# TASK DETAILS
Copy out the lines below exactly as they appear, leaving out the pictures.

# THE INPUT
— Start —

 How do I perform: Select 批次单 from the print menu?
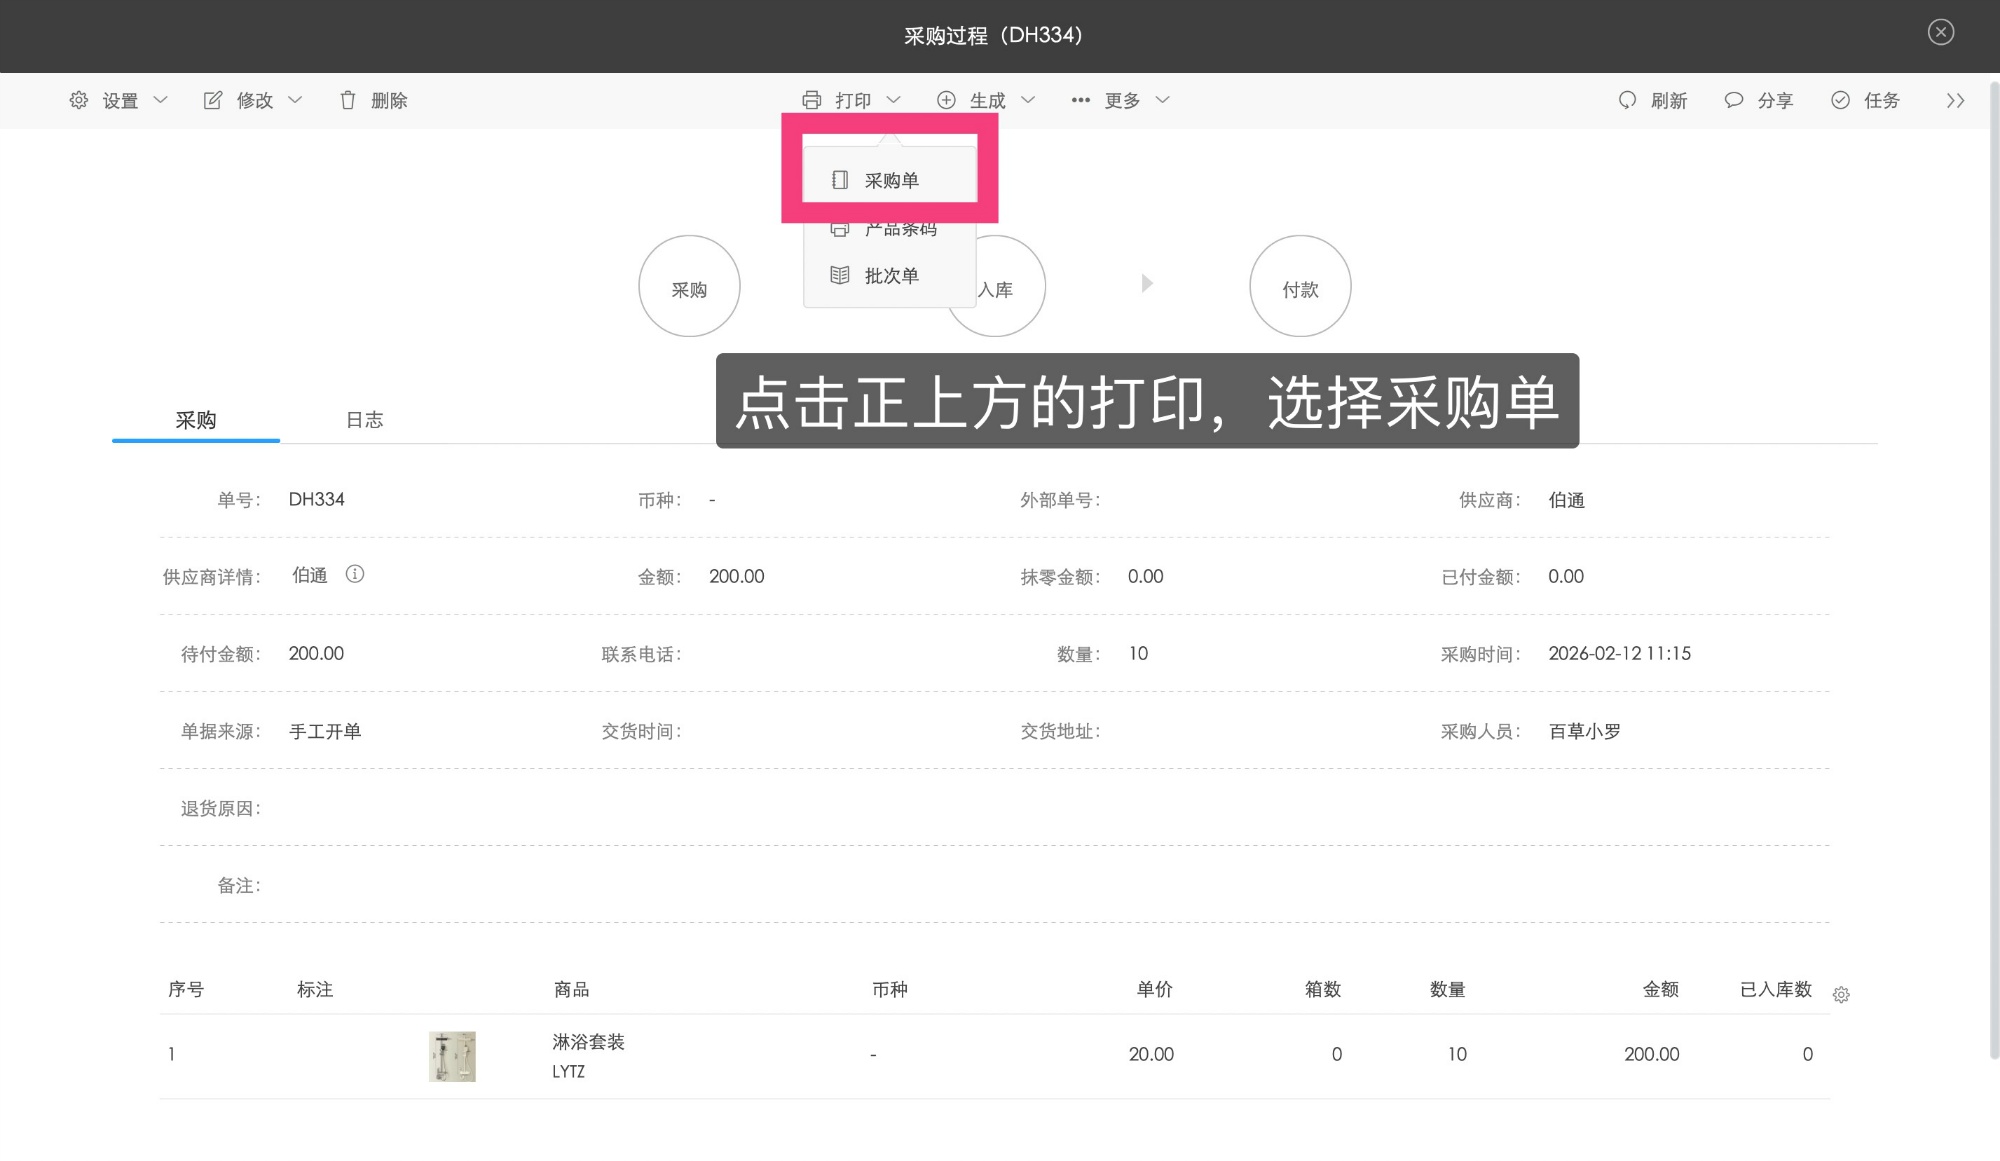891,275
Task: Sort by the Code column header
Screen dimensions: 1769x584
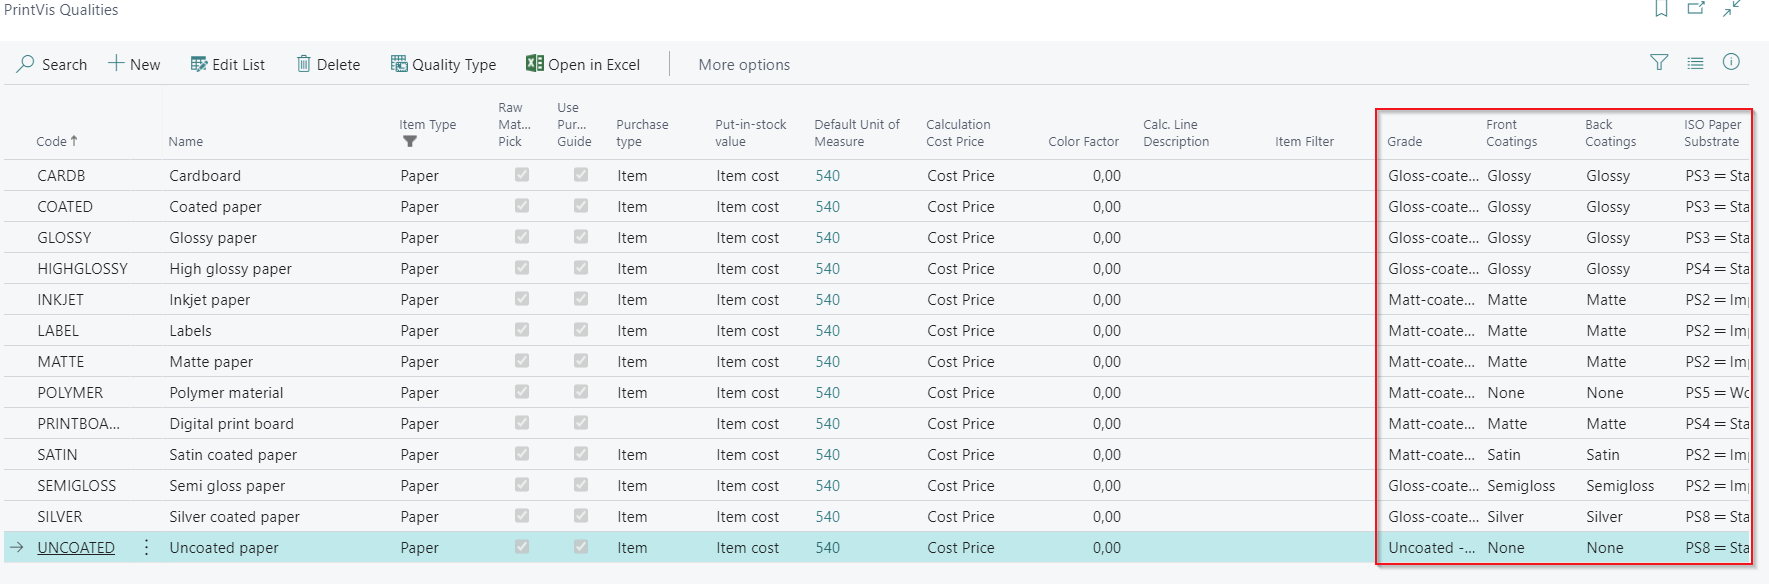Action: (56, 141)
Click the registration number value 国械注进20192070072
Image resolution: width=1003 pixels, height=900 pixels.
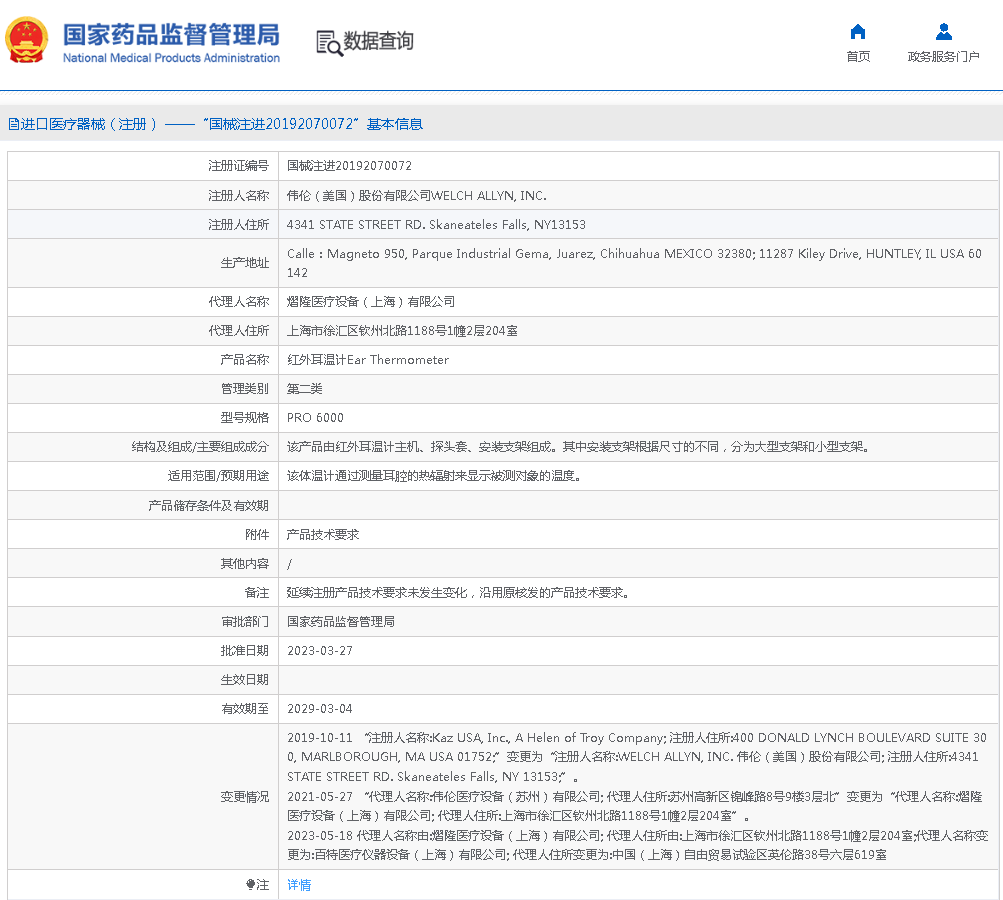click(349, 166)
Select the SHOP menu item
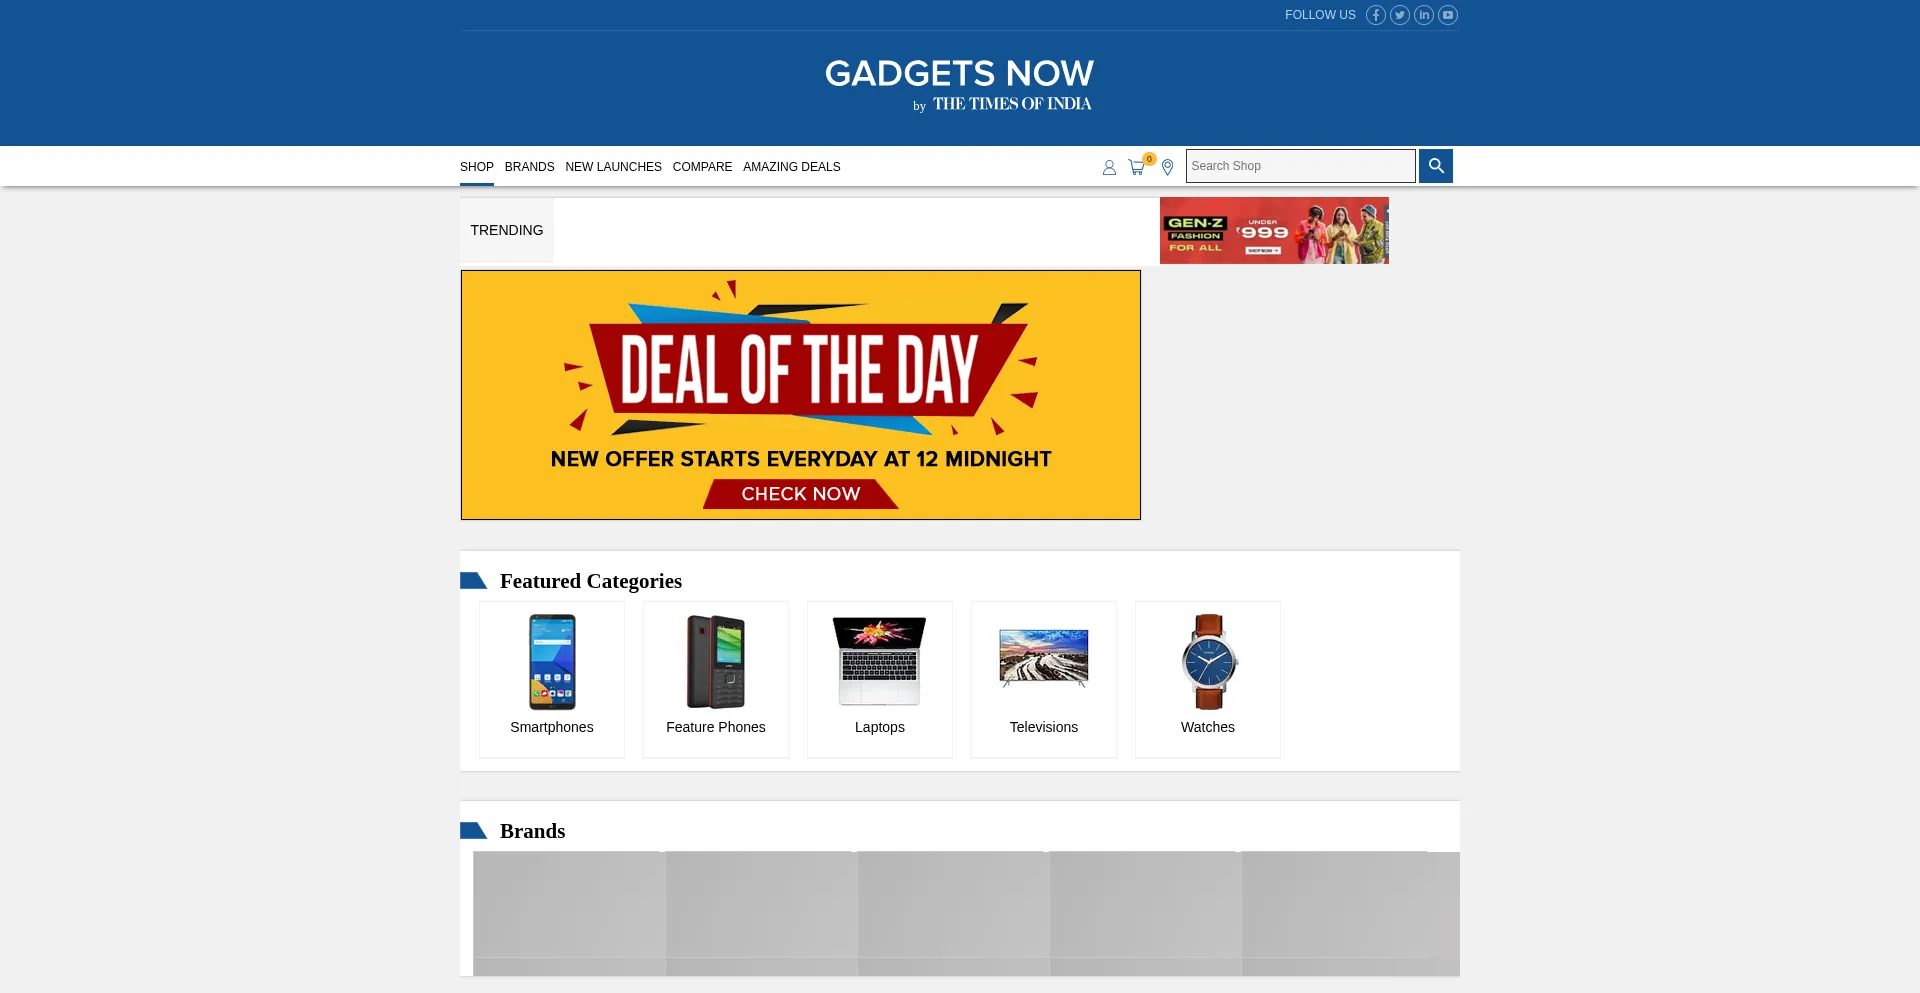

— End —

# WRITTEN ANSWER
 How do I perform: Select 批次单 from the print menu?
891,275
Task: Sort by the Code column header
Screen dimensions: 1769x584
Action: (56, 141)
Click the registration number value 国械注进20192070072
Image resolution: width=1003 pixels, height=900 pixels.
click(349, 166)
Select the SHOP menu item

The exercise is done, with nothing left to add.